File metadata and controls

123 lines (84 loc) · 6.73 KB

README

Overview

This repository contains the implementation of enforcement UDFs.

  • core: contains modules for field path representation, and engine-agnostic enforcement implementation
  • extensions: contains engine-specifc UDF implementations
  • transport: contains extensions to generic type system implementations in transport
  • benchmark: contains code for benchmarking UDF performance (both microbenchmarks and cluster benchmarks)

Development

Building the repo

./gradlew build

Core Modules

The dataguard-fieldpaths module in the core directory contains reusable logic for redacting fields, implemented in an engine-agnostic way.

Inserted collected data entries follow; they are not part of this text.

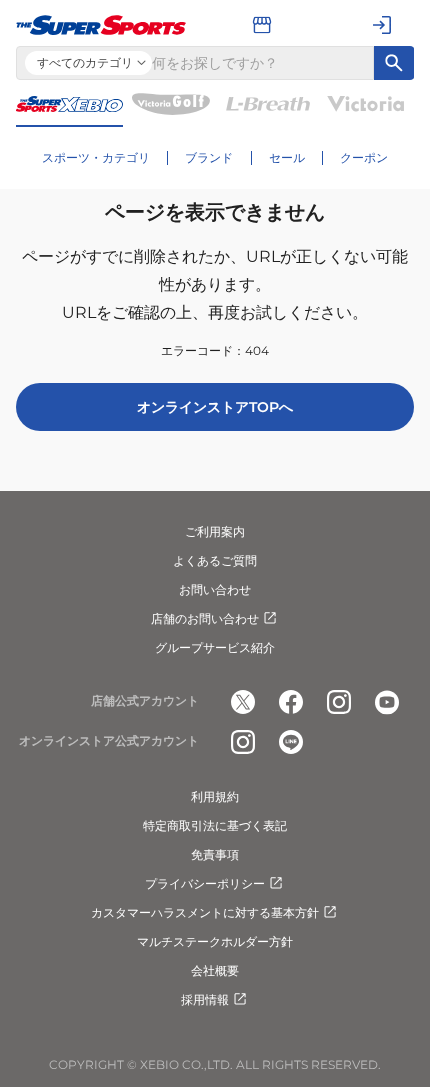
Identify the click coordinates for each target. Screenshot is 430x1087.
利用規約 (215, 796)
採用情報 (205, 999)
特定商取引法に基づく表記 (215, 825)
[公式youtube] (387, 702)
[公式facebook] (291, 702)
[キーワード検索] (394, 63)
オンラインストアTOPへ (215, 407)
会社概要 (215, 970)
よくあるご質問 (215, 560)
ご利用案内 (215, 531)
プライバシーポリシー (205, 883)
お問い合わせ (215, 589)
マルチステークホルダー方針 (215, 941)
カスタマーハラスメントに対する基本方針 (205, 912)
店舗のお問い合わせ (205, 618)
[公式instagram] (339, 702)
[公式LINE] (291, 742)
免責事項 (215, 854)
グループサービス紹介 (215, 647)
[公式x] (243, 702)
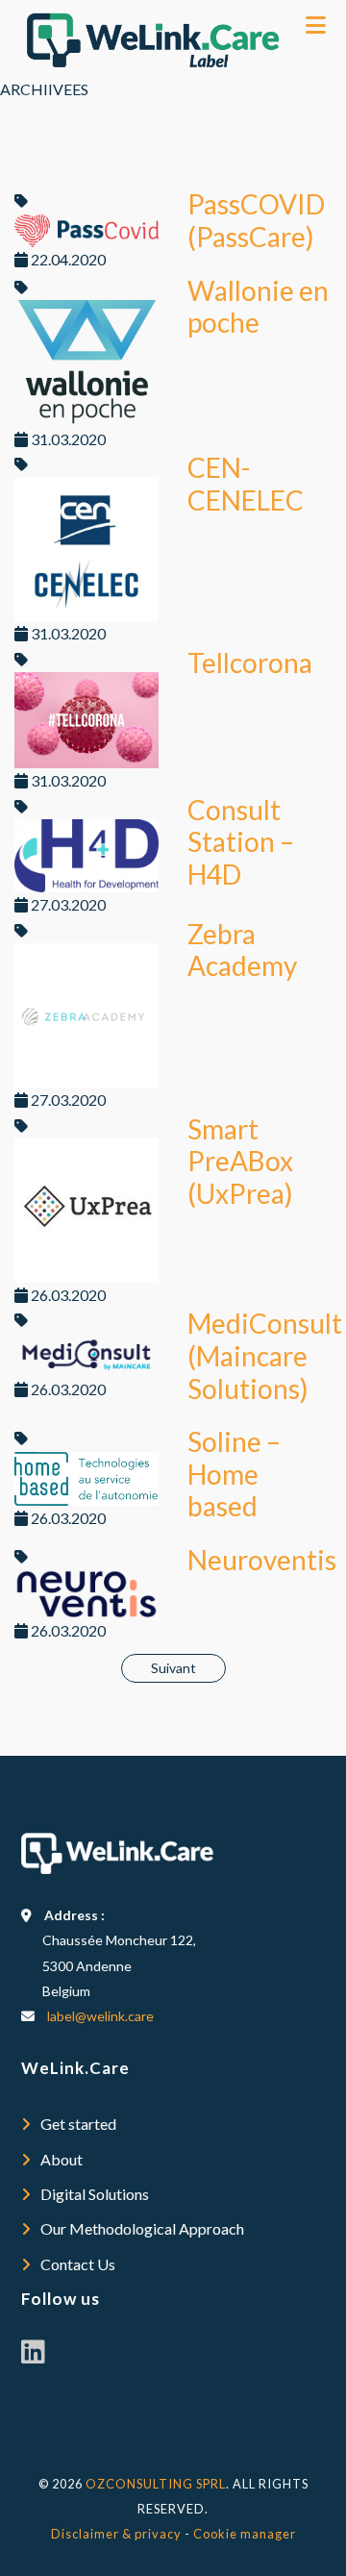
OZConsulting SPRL (156, 2483)
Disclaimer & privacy (116, 2533)
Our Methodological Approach (142, 2228)
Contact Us (77, 2264)
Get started (78, 2123)
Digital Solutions (94, 2194)
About (61, 2159)
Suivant (173, 1668)
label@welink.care (100, 2016)
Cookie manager (244, 2533)
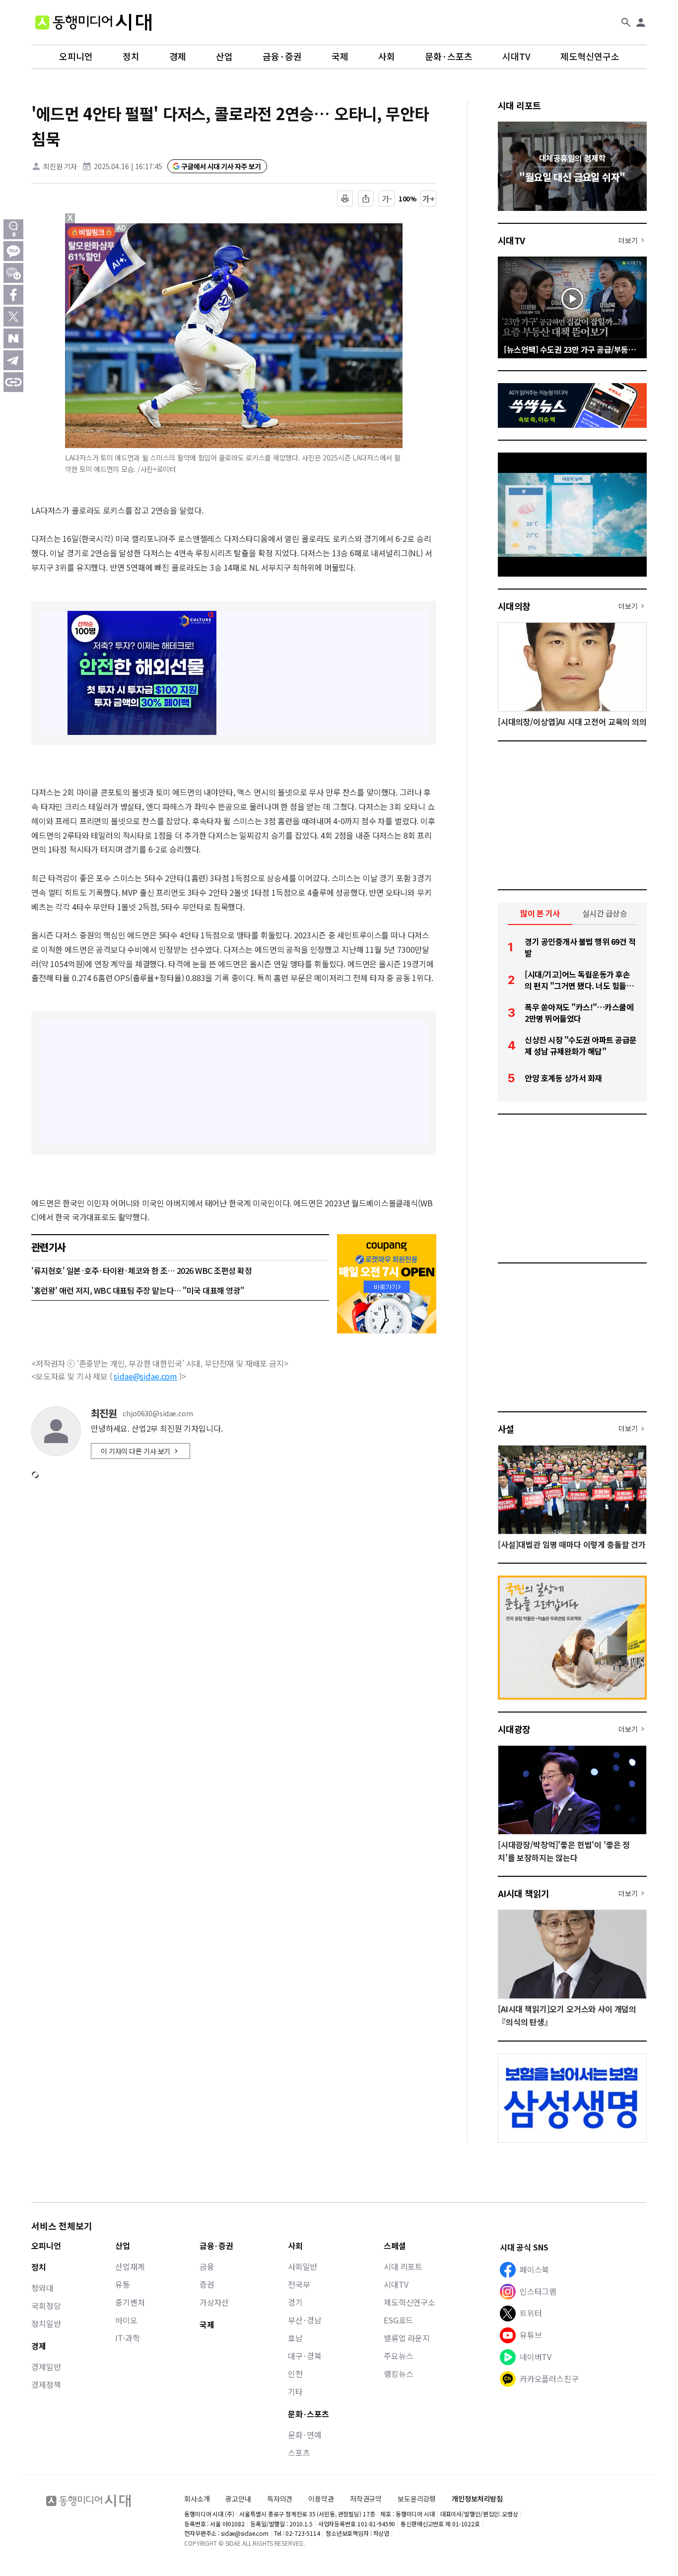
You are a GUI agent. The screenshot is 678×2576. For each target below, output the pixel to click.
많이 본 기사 (540, 913)
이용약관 (321, 2499)
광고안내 (238, 2499)
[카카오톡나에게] (13, 273)
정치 (131, 56)
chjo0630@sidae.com (158, 1413)
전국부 (299, 2284)
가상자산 (214, 2302)
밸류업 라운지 (407, 2338)
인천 (295, 2373)
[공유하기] (366, 198)
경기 (295, 2302)
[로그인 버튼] (641, 22)
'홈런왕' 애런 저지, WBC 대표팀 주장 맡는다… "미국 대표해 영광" (137, 1290)
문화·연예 (305, 2435)
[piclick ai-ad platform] (122, 227)
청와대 (42, 2288)
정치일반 (46, 2323)
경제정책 (46, 2384)
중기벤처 (129, 2302)
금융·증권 (282, 56)
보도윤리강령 (417, 2499)
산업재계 (129, 2266)
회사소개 (196, 2499)
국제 (340, 56)
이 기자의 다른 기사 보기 (135, 1451)
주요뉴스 (398, 2356)
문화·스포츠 (449, 56)
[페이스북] (13, 295)
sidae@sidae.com (145, 1376)
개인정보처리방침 (477, 2499)
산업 (224, 56)
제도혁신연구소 (589, 56)
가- (387, 198)
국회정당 (46, 2306)
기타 (295, 2391)
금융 (207, 2266)
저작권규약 (366, 2499)
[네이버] (13, 338)
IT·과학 (127, 2338)
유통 (122, 2284)
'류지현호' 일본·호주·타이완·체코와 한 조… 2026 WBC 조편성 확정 (141, 1270)
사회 (386, 56)
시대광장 (514, 1728)
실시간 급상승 (604, 913)
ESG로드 (398, 2320)
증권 (207, 2284)
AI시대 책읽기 (523, 1893)
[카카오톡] (13, 251)
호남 (295, 2338)
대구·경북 (305, 2356)
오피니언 (76, 56)
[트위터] (13, 317)
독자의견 (279, 2499)
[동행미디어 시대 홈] (93, 22)
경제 (177, 56)
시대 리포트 (519, 105)
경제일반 (46, 2367)
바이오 (126, 2320)
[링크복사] (13, 382)
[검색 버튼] (626, 22)
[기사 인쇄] (345, 198)
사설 (506, 1428)
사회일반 (302, 2266)
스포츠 (299, 2452)
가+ (428, 198)
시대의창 (514, 605)
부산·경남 (305, 2320)
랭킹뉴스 (398, 2373)
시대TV (516, 56)
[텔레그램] (13, 360)
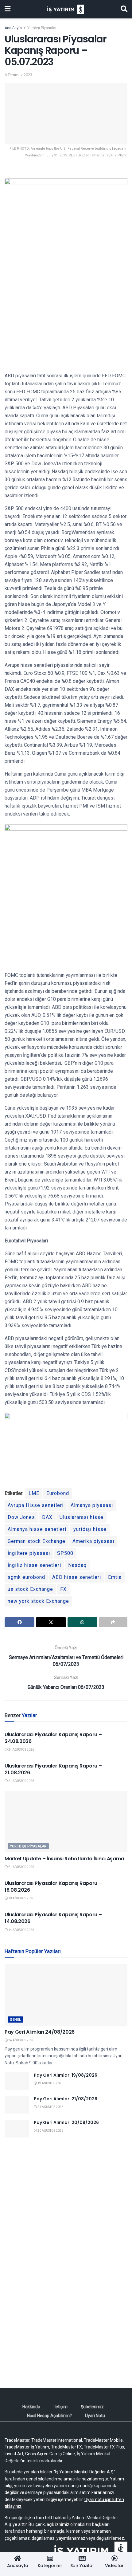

The grammar for representing fieldpaths is described in VirtualFieldPath.g4, and processed using ANTLR library. The code for parsing, semantic analysis and enforcement corresponding to this grammar is present in com.linkedin.dataguard.runtime.fieldpaths.virtual module.

A non-trivial number of field paths in LinkedIn's data catalog exist in a slightly different and less expressive legacy language. This module also contains code for processing those fieldpaths under TMSPath.g4. The code for processing the legacy field paths is in com.linkedin.dataguard.runtime.fieldpaths.tms module.

Transport Modules

Enforcement code leverages the generic type system (StdType and StdData objects) defined in transport library in order to implement the engine-agnostic enforcement logic. This common code is then leveraged in engine-specific UDFs, by providing engine-specific implementations for the generic objects.

However, the implementation in transport library has some gaps, e.g. the objects are non-nullable. It also lacks APIs (e.g. FormatSpecificTypeDataProvider) relevant for enforcement, and restricts the ability to perform optimizations. So we extend the implementations in modules under transport/ directory to modify the transport implementations and add APIs as needed.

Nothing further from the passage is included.